SUPPLIED ENTRIES:
※ ※ ※

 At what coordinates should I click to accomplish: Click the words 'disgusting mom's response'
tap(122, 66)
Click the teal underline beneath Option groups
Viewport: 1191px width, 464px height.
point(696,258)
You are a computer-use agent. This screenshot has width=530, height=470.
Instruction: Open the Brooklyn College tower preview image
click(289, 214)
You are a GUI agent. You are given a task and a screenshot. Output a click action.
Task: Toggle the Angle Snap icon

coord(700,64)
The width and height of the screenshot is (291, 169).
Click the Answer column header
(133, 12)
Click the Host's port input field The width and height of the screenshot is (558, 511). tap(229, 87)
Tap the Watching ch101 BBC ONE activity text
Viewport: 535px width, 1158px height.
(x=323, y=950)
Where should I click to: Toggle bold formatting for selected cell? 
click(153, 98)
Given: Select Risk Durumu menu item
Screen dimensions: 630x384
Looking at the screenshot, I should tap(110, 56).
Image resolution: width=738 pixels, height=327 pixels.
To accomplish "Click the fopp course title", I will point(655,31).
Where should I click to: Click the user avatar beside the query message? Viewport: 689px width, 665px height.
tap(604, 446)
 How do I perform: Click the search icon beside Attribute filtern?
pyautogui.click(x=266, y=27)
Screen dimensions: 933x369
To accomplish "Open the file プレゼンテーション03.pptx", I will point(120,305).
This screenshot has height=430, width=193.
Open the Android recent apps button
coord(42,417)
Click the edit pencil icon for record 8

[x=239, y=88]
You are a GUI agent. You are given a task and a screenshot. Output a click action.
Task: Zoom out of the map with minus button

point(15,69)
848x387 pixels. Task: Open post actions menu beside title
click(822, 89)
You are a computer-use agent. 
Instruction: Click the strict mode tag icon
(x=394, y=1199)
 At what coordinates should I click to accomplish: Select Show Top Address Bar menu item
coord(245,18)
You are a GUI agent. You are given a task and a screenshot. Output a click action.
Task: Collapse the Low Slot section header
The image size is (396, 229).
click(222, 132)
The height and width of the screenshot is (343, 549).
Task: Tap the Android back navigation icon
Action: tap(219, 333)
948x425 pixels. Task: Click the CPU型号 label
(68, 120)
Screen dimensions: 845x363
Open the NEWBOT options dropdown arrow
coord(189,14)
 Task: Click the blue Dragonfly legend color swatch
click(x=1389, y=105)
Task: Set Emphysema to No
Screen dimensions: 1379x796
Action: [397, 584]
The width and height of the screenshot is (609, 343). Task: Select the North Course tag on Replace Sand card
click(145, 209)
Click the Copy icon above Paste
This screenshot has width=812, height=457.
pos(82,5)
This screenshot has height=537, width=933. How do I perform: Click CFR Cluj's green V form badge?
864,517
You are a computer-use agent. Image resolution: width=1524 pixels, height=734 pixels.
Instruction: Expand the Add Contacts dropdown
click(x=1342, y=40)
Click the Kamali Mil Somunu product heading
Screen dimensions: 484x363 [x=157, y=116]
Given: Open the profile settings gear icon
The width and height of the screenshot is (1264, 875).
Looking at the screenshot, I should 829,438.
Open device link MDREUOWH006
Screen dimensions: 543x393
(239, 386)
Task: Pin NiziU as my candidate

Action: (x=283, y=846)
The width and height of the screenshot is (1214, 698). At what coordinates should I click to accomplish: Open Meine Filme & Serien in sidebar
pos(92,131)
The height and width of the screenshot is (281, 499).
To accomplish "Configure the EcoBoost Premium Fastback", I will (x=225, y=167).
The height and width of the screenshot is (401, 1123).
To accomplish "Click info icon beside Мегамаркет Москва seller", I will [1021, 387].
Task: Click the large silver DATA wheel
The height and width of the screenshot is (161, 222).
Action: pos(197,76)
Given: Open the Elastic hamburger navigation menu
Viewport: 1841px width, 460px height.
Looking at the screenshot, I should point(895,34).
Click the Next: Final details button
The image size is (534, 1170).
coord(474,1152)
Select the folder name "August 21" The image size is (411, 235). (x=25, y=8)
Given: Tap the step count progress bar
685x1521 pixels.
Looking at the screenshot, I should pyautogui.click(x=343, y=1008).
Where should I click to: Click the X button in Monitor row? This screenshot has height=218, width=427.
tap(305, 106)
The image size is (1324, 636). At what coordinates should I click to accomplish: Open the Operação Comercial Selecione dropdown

※ ※ ※

INSTRUCTIONS TO FOLLOW: Replace every "GUI agent" in these lines with "interface agent", leave everything else unchanged, and give back all the lines.

FINAL ANSWER:
 At what coordinates should I click to accomplish: Click the words 'disgusting mom's response'
tap(122, 66)
Click the teal underline beneath Option groups
Viewport: 1191px width, 464px height.
point(696,258)
You are a computer-use agent. This screenshot has width=530, height=470.
Instruction: Open the Brooklyn College tower preview image
click(289, 214)
You are a interface agent. You are given a task and a screenshot. Output a click action.
Task: Toggle the Angle Snap icon

coord(700,64)
The width and height of the screenshot is (291, 169).
Click the Answer column header
(133, 12)
Click the Host's port input field The width and height of the screenshot is (558, 511). tap(229, 87)
Tap the Watching ch101 BBC ONE activity text
Viewport: 535px width, 1158px height.
(x=323, y=950)
Where should I click to: Toggle bold formatting for selected cell? 
click(153, 98)
Given: Select Risk Durumu menu item
Screen dimensions: 630x384
Looking at the screenshot, I should tap(110, 56).
Image resolution: width=738 pixels, height=327 pixels.
To accomplish "Click the fopp course title", I will point(655,31).
Where should I click to: Click the user avatar beside the query message? Viewport: 689px width, 665px height.
tap(604, 446)
 How do I perform: Click the search icon beside Attribute filtern?
pyautogui.click(x=266, y=27)
Screen dimensions: 933x369
To accomplish "Open the file プレゼンテーション03.pptx", I will point(120,305).
This screenshot has height=430, width=193.
Open the Android recent apps button
coord(42,417)
Click the edit pencil icon for record 8

[x=239, y=88]
You are a interface agent. You are given a task and a screenshot. Output a click action.
Task: Zoom out of the map with minus button

point(15,69)
848x387 pixels. Task: Open post actions menu beside title
click(822, 89)
You are a computer-use agent. 
Instruction: Click the strict mode tag icon
(x=394, y=1199)
 At what coordinates should I click to accomplish: Select Show Top Address Bar menu item
coord(245,18)
You are a interface agent. You are given a task and a screenshot. Output a click action.
Task: Collapse the Low Slot section header
The image size is (396, 229).
click(222, 132)
The height and width of the screenshot is (343, 549).
Task: Tap the Android back navigation icon
Action: tap(219, 333)
948x425 pixels. Task: Click the CPU型号 label
(68, 120)
Screen dimensions: 845x363
Open the NEWBOT options dropdown arrow
coord(189,14)
 Task: Click the blue Dragonfly legend color swatch
click(x=1389, y=105)
Task: Set Emphysema to No
Screen dimensions: 1379x796
Action: [397, 584]
The width and height of the screenshot is (609, 343). Task: Select the North Course tag on Replace Sand card
click(145, 209)
Click the Copy icon above Paste
This screenshot has width=812, height=457.
pos(82,5)
This screenshot has height=537, width=933. How do I perform: Click CFR Cluj's green V form badge?
864,517
You are a computer-use agent. Image resolution: width=1524 pixels, height=734 pixels.
Instruction: Expand the Add Contacts dropdown
click(x=1342, y=40)
Click the Kamali Mil Somunu product heading
Screen dimensions: 484x363 [x=157, y=116]
Given: Open the profile settings gear icon
The width and height of the screenshot is (1264, 875).
Looking at the screenshot, I should 829,438.
Open device link MDREUOWH006
Screen dimensions: 543x393
(239, 386)
Task: Pin NiziU as my candidate

Action: (x=283, y=846)
The width and height of the screenshot is (1214, 698). At what coordinates should I click to accomplish: Open Meine Filme & Serien in sidebar
pos(92,131)
The height and width of the screenshot is (281, 499).
To accomplish "Configure the EcoBoost Premium Fastback", I will (x=225, y=167).
The height and width of the screenshot is (401, 1123).
To accomplish "Click info icon beside Мегамаркет Москва seller", I will [1021, 387].
Task: Click the large silver DATA wheel
The height and width of the screenshot is (161, 222).
Action: pos(197,76)
Given: Open the Elastic hamburger navigation menu
Viewport: 1841px width, 460px height.
Looking at the screenshot, I should point(895,34).
Click the Next: Final details button
The image size is (534, 1170).
coord(474,1152)
Select the folder name "August 21" The image size is (411, 235). (x=25, y=8)
Given: Tap the step count progress bar
685x1521 pixels.
Looking at the screenshot, I should pyautogui.click(x=343, y=1008).
Where should I click to: Click the X button in Monitor row? This screenshot has height=218, width=427.
tap(305, 106)
The image size is (1324, 636). At what coordinates should I click to accomplish: Open the Operação Comercial Selecione dropdown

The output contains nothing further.